Walter Rojas, de la gerencia de áreas naturales protegidas del Ministerio de Medio Ambiente, prefiere destacar el importante papel ambiental que cumple la bahía, y le apuesta también a un turismo limitado: “Uno de los sueños es fomentar el ecoturismo, ese turismo que comparte con las comunidades, que ayuda a los pobladores y les genera fuentes de ingreso”.

***

Amanece en la bahía. El sol no ha salido, pero ya clarea. En la comunidad La Pirraya comienza el vaivén de lanchas que singulariza a los asentamientos pesqueros. Para las más grandes y atrevidas es hora de regresar. Llegan una tras otra, cargadas con el fruto de una larga noche en mar abierto. Para las más pequeñas, al contrario, el amanecer es el arranque de la jornada, el momento ideal para adentrarse en la bahía y probar suerte. Pero todas, grandes y pequeñas, tienen en común la dependencia del mar y los vistosos colores.

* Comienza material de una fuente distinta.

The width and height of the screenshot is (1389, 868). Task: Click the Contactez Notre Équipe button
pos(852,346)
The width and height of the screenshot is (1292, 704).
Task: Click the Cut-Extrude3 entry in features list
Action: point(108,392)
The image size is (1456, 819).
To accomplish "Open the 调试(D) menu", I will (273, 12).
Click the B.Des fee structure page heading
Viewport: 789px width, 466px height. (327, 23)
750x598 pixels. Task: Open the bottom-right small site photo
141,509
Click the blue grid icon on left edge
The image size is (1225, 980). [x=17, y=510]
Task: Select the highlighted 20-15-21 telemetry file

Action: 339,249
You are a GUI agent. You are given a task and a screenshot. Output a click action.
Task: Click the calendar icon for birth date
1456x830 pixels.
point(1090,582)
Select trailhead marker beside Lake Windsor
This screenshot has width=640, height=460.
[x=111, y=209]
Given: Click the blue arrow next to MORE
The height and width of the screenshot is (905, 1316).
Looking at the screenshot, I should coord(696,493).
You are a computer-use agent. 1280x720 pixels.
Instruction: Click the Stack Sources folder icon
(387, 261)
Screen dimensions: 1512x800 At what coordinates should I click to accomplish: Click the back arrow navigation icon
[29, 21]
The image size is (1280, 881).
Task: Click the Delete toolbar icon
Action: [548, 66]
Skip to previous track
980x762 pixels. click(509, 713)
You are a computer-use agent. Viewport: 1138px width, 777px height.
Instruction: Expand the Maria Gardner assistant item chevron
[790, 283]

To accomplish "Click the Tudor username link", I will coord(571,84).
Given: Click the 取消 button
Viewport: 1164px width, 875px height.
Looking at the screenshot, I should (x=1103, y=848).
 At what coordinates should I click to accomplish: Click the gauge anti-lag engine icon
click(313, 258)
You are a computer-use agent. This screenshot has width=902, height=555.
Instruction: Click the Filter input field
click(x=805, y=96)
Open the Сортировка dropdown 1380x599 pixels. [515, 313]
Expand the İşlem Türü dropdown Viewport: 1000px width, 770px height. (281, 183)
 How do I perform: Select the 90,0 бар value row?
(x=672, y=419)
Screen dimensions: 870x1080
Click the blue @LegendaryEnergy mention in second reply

El mar ahora está calmado y plateado. En la orilla los primeros en llegar desembarcan grandes peces. Hay bagres, jureles y pargos, pero en poca cantidad. La pesca, dicen todos por acá, está cada vez peor. Sentado sobre la arena, José Ovidio Perdomo, don Ovidio, observa, quizá añorando los largos años en los que él también fue pescador. Alguien muestra orgulloso un robalo de casi medio metro.

—¿Y aún puede ser más grandes?

—Sí –responde–. Hay veces que hasta de 60 libras. Por ahí tienen tendido uno de 25.




Don Ovidio nació junto al mar y todo indica que morirá junto al mar, en La Pirraya. Tiene 58 años, es bajito, los ojos claros y la piel requemada. Ahora trabaja como guardarrecursos, pero antes le tocó de pescador, camaronero, tortuguero y curilero. Es la voz de la experiencia.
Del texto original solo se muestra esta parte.